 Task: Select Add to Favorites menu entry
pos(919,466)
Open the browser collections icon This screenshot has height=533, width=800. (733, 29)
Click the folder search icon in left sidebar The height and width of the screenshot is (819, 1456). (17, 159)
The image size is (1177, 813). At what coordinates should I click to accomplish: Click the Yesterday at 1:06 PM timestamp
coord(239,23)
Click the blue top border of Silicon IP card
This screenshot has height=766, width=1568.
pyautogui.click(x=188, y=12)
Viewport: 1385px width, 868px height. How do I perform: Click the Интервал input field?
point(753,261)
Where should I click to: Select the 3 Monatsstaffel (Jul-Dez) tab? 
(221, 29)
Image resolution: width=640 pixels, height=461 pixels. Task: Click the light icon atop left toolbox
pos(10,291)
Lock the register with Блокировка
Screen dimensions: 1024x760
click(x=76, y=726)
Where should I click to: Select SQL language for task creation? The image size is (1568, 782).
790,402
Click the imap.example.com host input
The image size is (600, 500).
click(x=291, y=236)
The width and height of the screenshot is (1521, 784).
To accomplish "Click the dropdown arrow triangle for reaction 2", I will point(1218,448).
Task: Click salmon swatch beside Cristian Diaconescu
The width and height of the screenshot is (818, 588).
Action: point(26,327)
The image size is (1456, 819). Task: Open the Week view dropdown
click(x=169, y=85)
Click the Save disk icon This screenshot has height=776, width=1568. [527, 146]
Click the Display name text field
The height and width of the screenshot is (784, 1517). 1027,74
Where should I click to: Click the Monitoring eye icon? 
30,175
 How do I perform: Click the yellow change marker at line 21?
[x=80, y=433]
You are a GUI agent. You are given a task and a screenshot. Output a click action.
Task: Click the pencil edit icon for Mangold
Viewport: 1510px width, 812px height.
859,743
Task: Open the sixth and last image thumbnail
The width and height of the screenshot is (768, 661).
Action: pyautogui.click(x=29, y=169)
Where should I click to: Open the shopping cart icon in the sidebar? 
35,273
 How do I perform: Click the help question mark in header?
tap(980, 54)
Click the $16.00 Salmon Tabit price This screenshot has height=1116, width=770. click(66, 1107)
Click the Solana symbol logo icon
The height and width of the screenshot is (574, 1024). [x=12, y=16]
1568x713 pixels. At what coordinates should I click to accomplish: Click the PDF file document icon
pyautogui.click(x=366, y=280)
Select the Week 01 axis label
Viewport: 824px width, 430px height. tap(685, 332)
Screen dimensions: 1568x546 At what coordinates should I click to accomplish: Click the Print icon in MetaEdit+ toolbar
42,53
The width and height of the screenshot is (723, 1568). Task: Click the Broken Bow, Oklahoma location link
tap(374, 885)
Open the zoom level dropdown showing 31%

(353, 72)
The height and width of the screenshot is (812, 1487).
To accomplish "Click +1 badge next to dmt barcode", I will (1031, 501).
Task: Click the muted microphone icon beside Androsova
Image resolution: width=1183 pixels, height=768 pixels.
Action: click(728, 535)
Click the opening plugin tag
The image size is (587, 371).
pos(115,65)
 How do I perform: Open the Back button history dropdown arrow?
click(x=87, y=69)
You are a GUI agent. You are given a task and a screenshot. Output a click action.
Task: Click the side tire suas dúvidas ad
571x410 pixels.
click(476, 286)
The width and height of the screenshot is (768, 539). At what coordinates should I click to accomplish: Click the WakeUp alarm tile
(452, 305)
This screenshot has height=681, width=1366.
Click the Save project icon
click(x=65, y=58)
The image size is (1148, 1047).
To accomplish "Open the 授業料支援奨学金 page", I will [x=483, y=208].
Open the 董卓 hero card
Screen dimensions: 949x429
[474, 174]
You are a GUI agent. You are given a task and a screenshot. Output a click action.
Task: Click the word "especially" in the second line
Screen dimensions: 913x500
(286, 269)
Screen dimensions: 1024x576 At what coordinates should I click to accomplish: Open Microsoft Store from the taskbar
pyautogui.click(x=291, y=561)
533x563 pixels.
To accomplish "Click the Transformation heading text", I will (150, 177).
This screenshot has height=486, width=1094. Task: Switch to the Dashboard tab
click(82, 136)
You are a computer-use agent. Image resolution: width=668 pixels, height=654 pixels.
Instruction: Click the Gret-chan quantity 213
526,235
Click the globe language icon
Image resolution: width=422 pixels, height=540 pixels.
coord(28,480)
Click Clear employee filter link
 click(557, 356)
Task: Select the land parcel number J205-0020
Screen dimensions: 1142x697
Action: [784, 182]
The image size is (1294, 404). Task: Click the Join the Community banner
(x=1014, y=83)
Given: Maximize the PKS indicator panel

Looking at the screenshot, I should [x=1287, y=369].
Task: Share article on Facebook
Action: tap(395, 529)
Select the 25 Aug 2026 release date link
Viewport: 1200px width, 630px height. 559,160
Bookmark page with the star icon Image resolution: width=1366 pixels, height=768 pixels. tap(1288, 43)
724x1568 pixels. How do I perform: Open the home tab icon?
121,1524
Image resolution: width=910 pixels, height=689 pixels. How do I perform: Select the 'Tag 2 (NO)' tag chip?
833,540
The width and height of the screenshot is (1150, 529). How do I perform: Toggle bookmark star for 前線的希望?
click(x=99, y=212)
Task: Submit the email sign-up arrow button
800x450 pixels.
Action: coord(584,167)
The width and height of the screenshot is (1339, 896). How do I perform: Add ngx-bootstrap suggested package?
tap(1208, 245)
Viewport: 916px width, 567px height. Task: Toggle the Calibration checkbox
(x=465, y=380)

○ ○ ○ ○ ○ ○ ○

Please rewrite the part of the records that opens at their start and closes with the line containing "Click the folder", changing "icon" to "button" and leaving everything else as it is.

 Task: Select Add to Favorites menu entry
pos(919,466)
Open the browser collections button This screenshot has height=533, width=800. (733, 29)
Click the folder search button in left sidebar The height and width of the screenshot is (819, 1456). (17, 159)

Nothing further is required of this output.